[Stored data entries]
- - - - - - -

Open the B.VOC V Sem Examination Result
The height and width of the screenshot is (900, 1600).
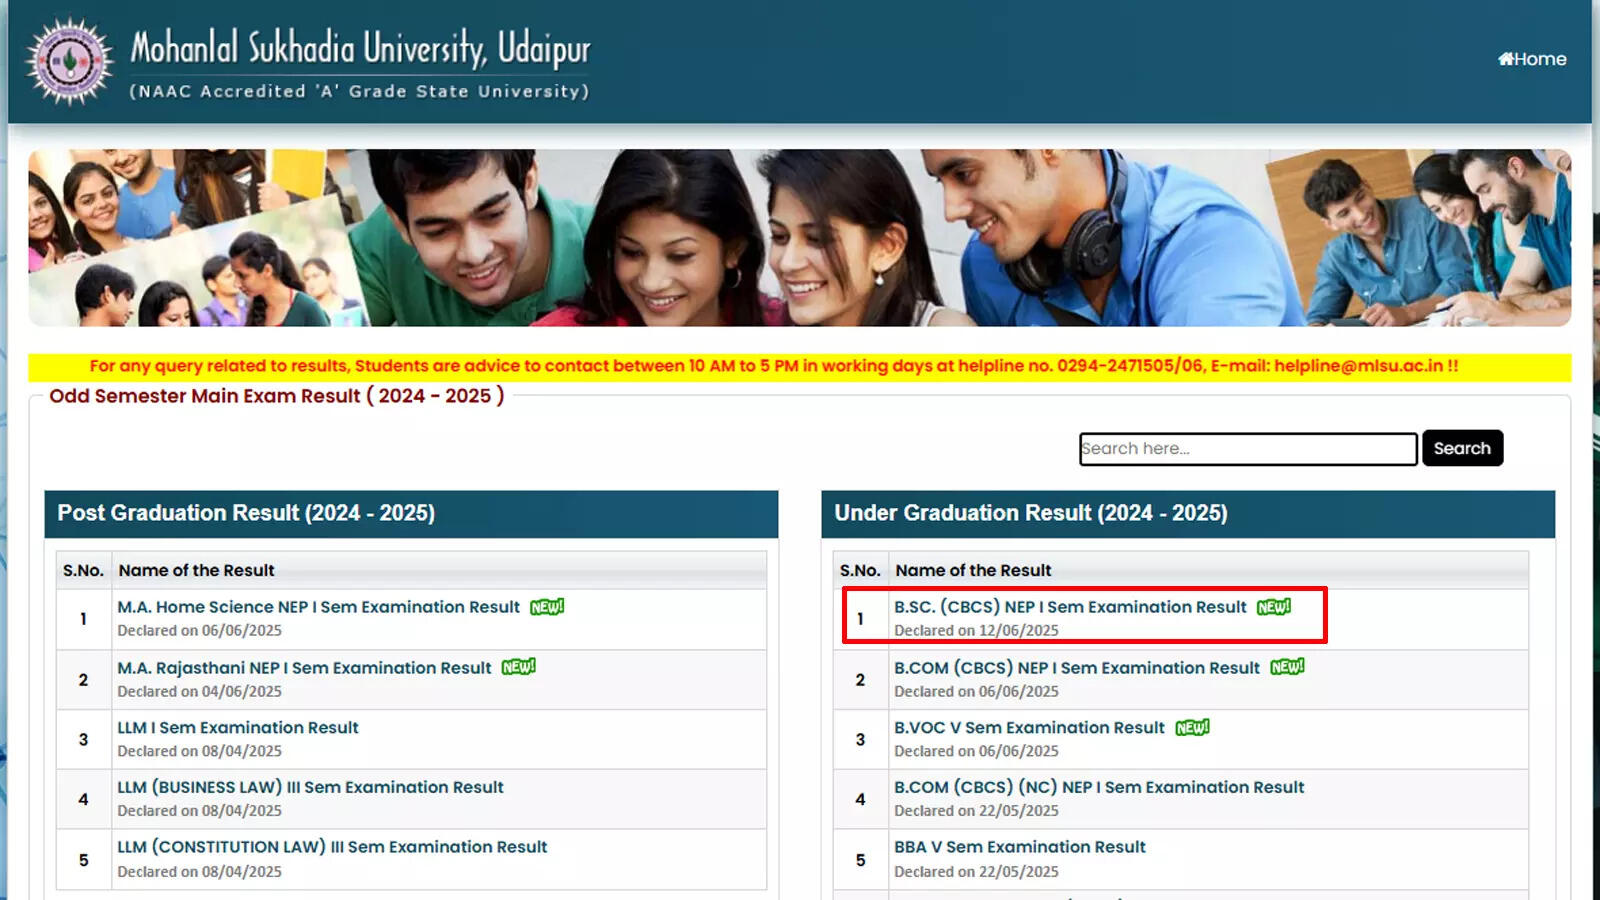pyautogui.click(x=1028, y=727)
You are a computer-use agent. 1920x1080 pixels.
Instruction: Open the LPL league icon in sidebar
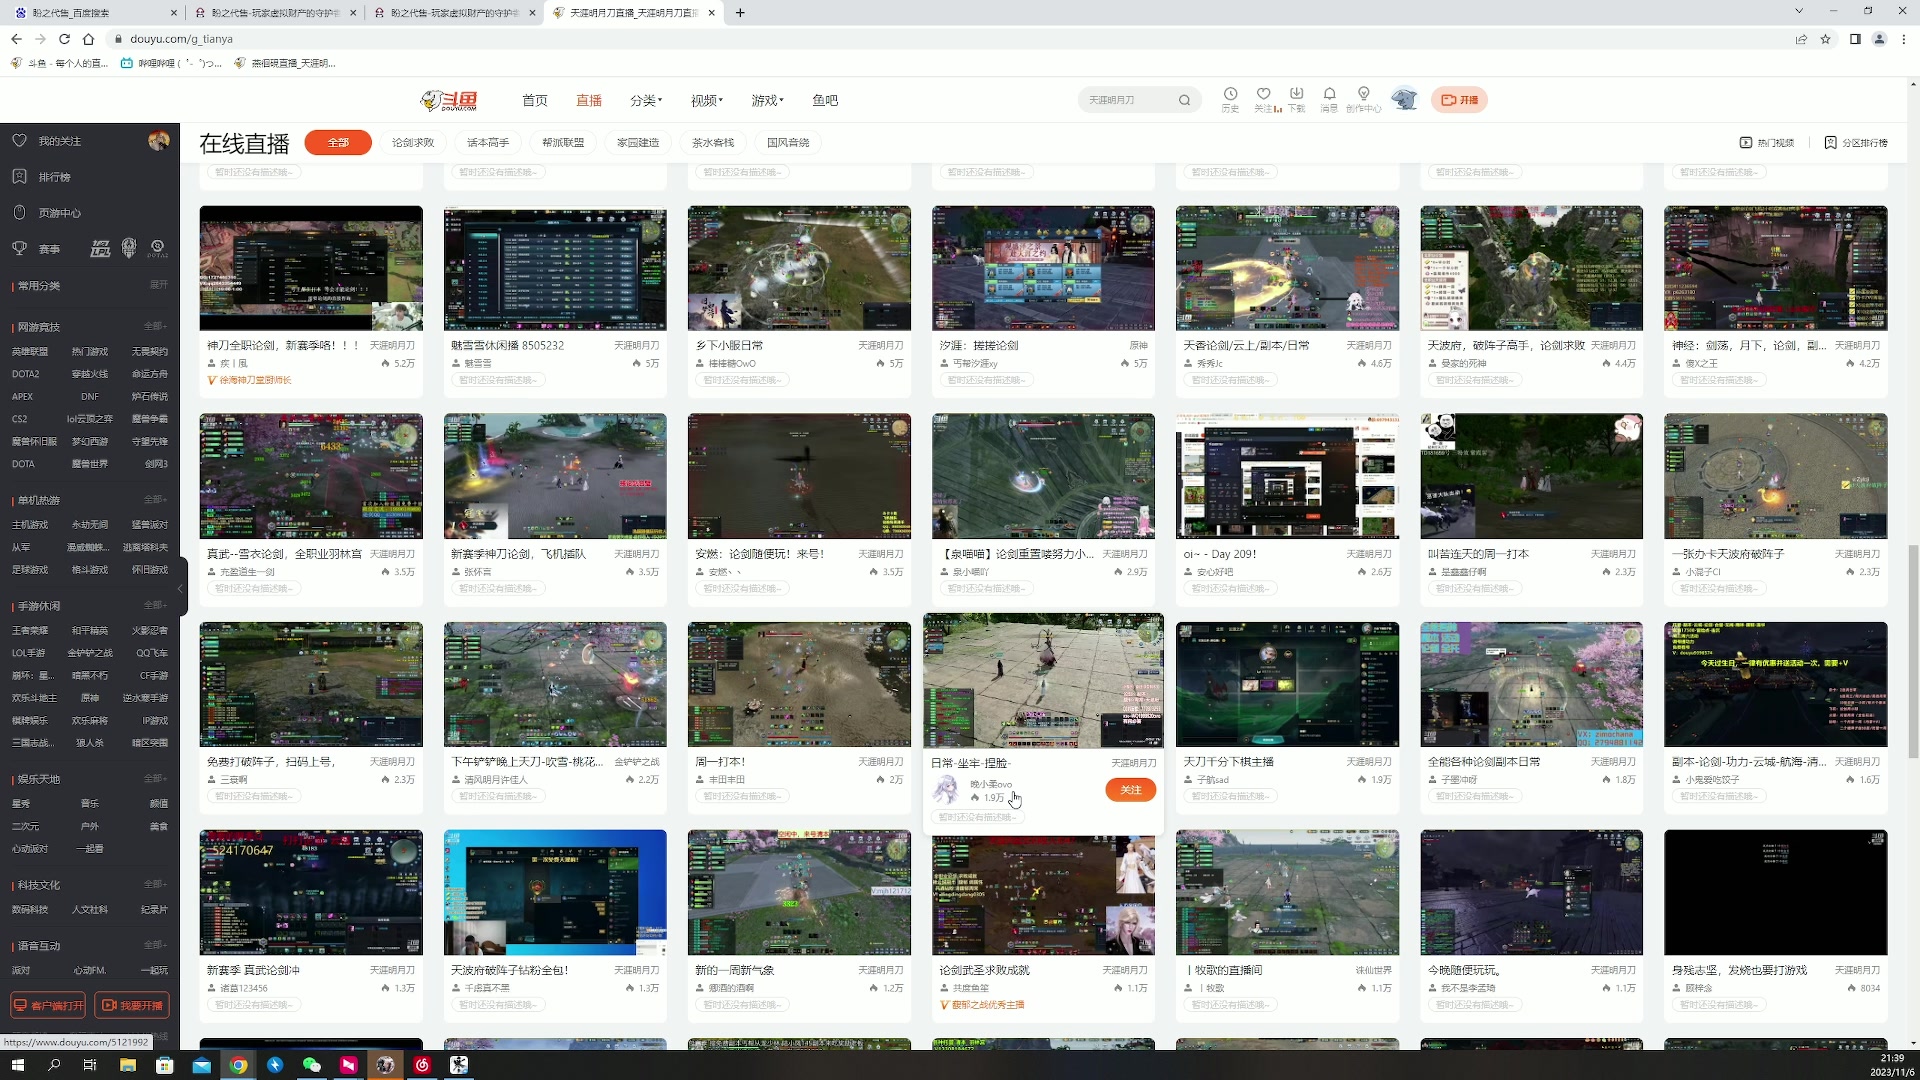click(x=100, y=249)
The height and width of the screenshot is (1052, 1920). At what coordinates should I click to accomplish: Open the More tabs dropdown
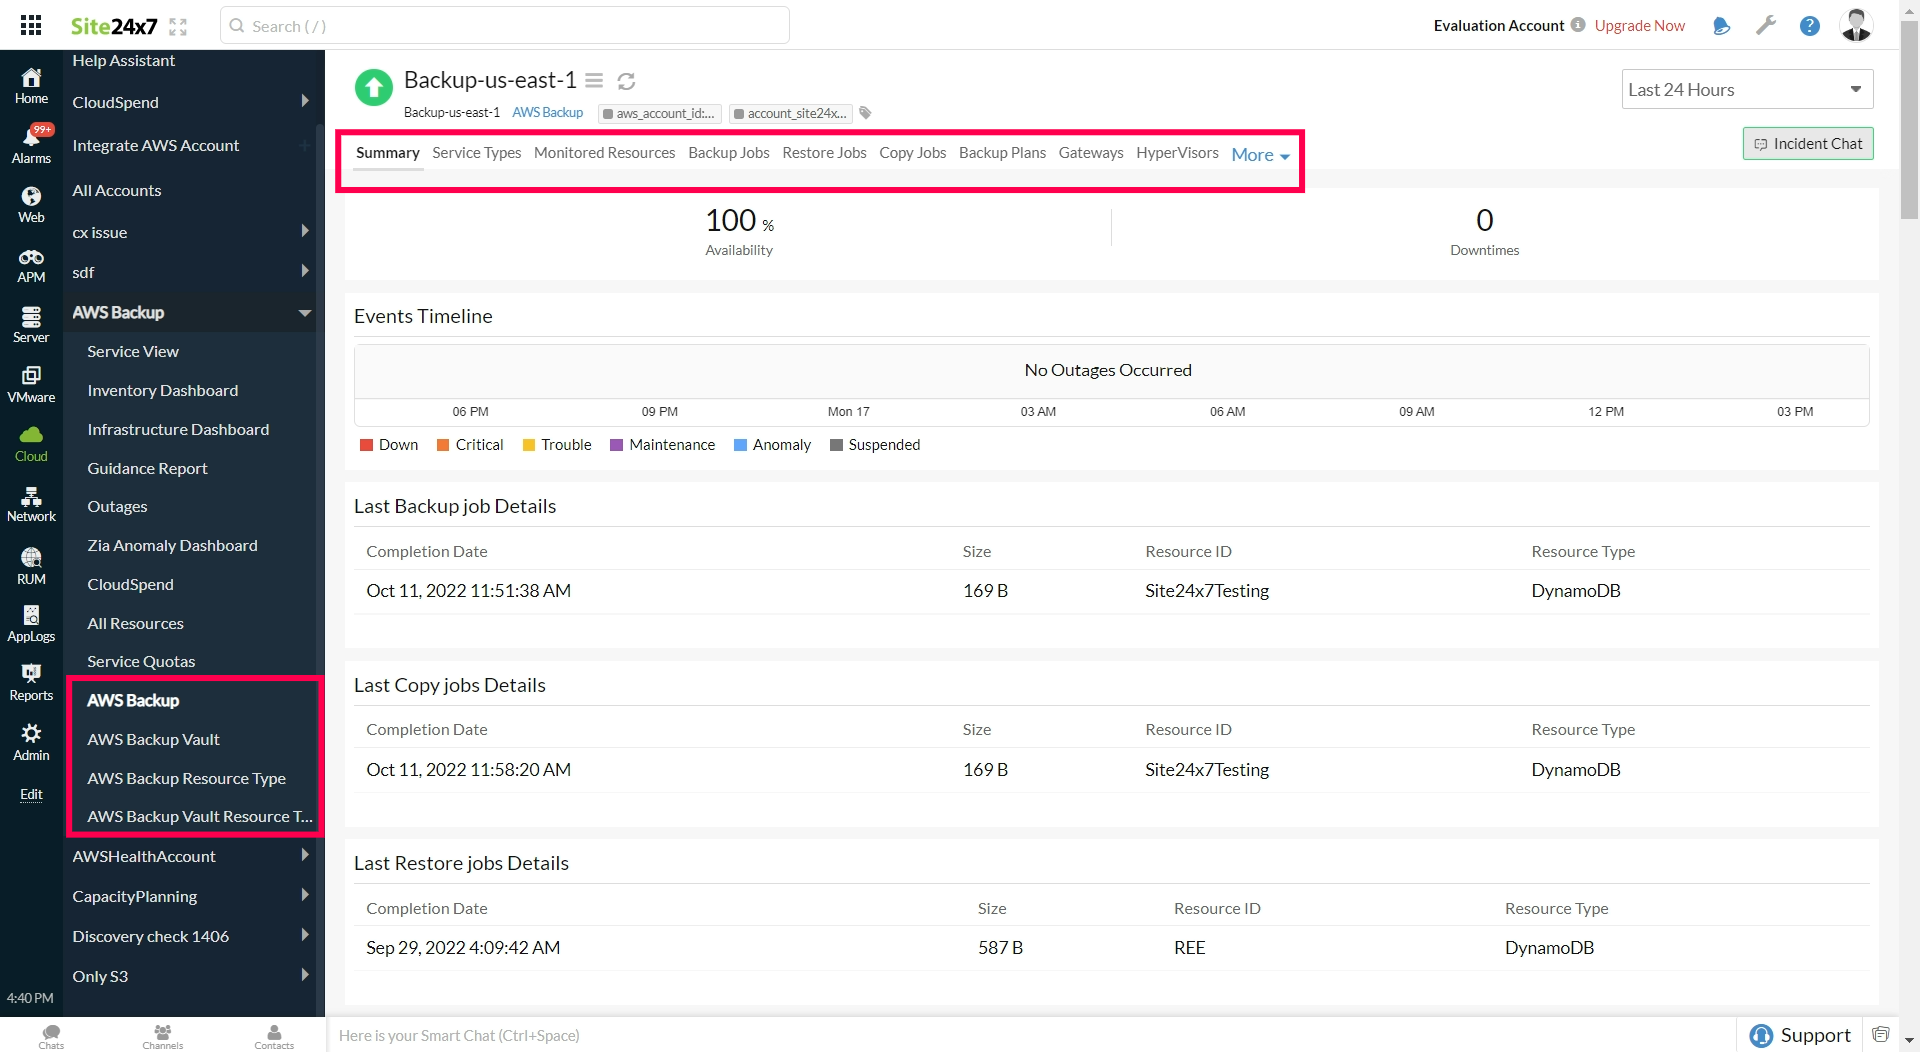(x=1258, y=155)
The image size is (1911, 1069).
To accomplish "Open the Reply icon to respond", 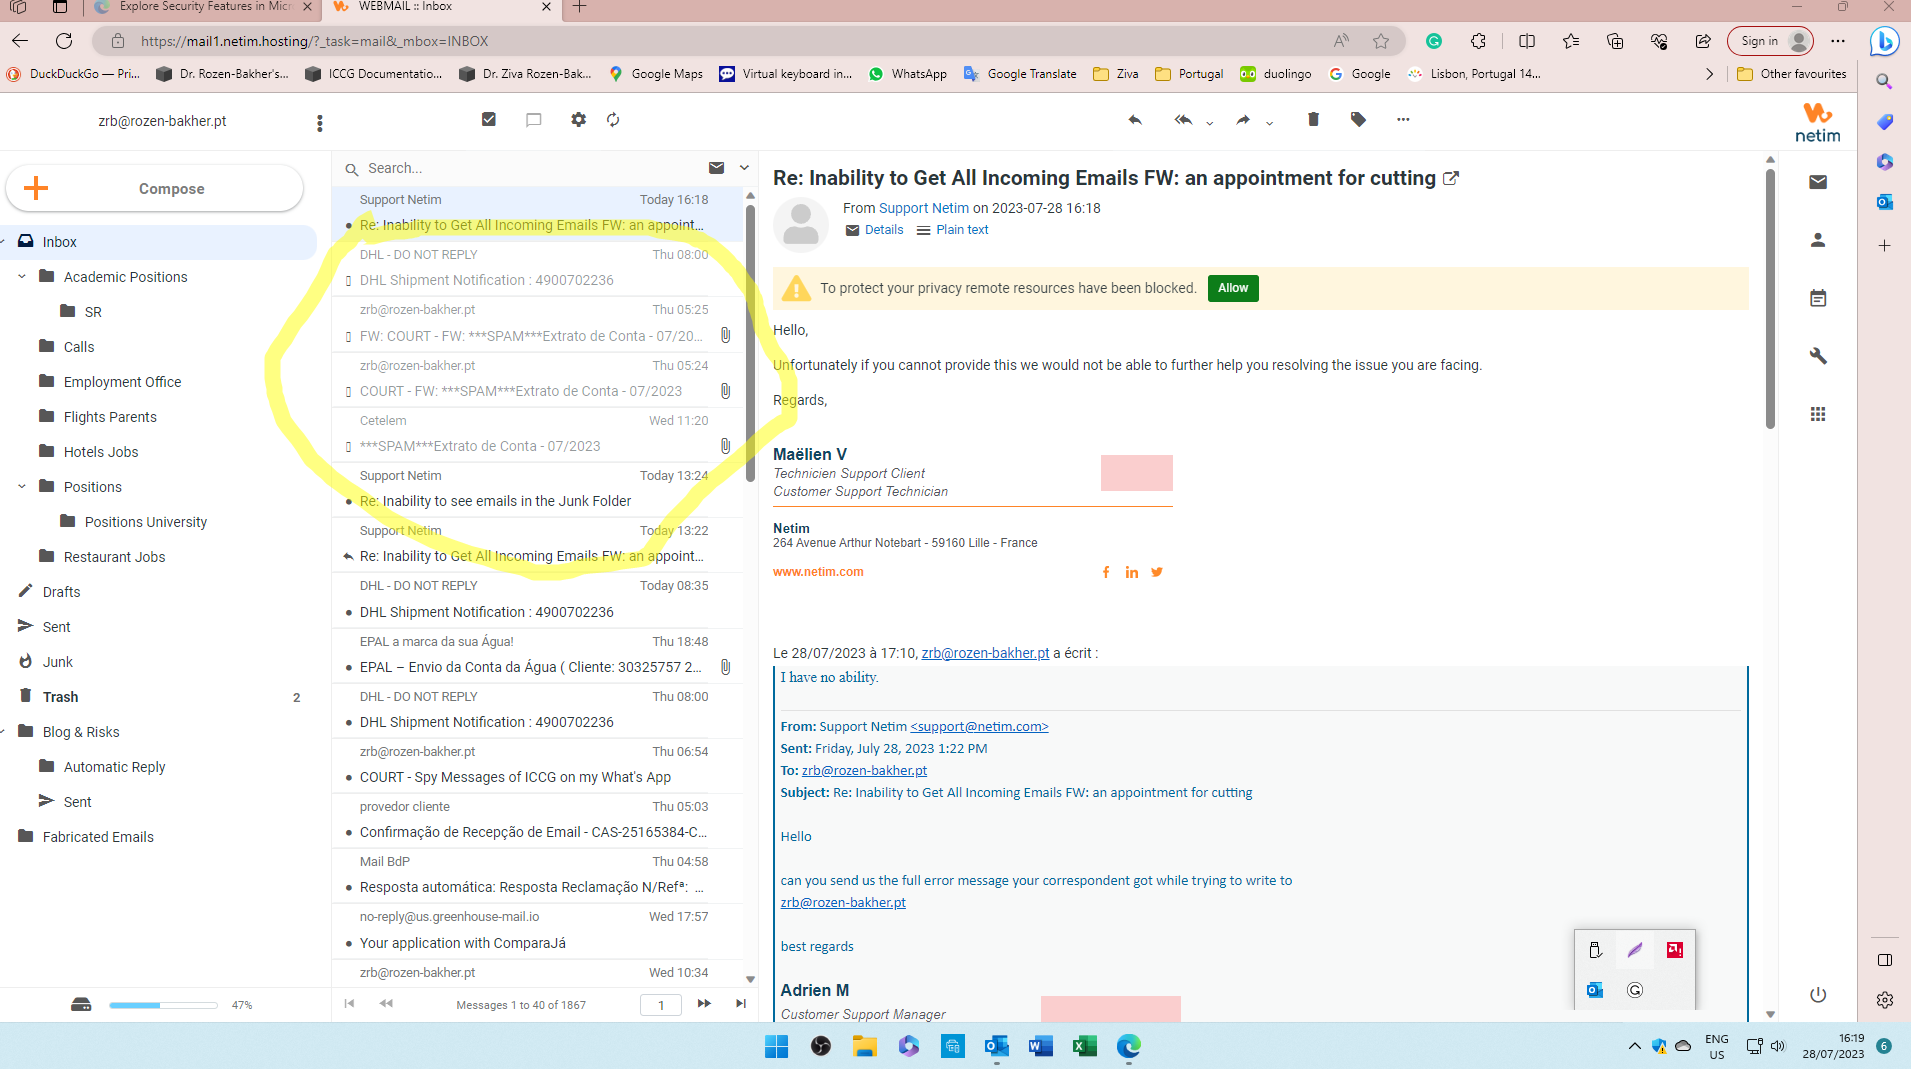I will pyautogui.click(x=1134, y=120).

- - - - - - -

* _Exercise_:
Copy only what runs above from the line containing "The height and width of the screenshot is (900, 1600)." through the line containing "The image size is (1911, 1069).", exactly. Leave out the pictures.

* _Exercise result_:
The height and width of the screenshot is (900, 1600).
pyautogui.click(x=1028, y=727)
You are a computer-use agent. 1920x1080 pixels.
Instruction: Open the LPL league icon in sidebar
click(x=100, y=249)
The height and width of the screenshot is (1052, 1920). At what coordinates should I click to accomplish: Open the More tabs dropdown
(x=1258, y=155)
The image size is (1911, 1069).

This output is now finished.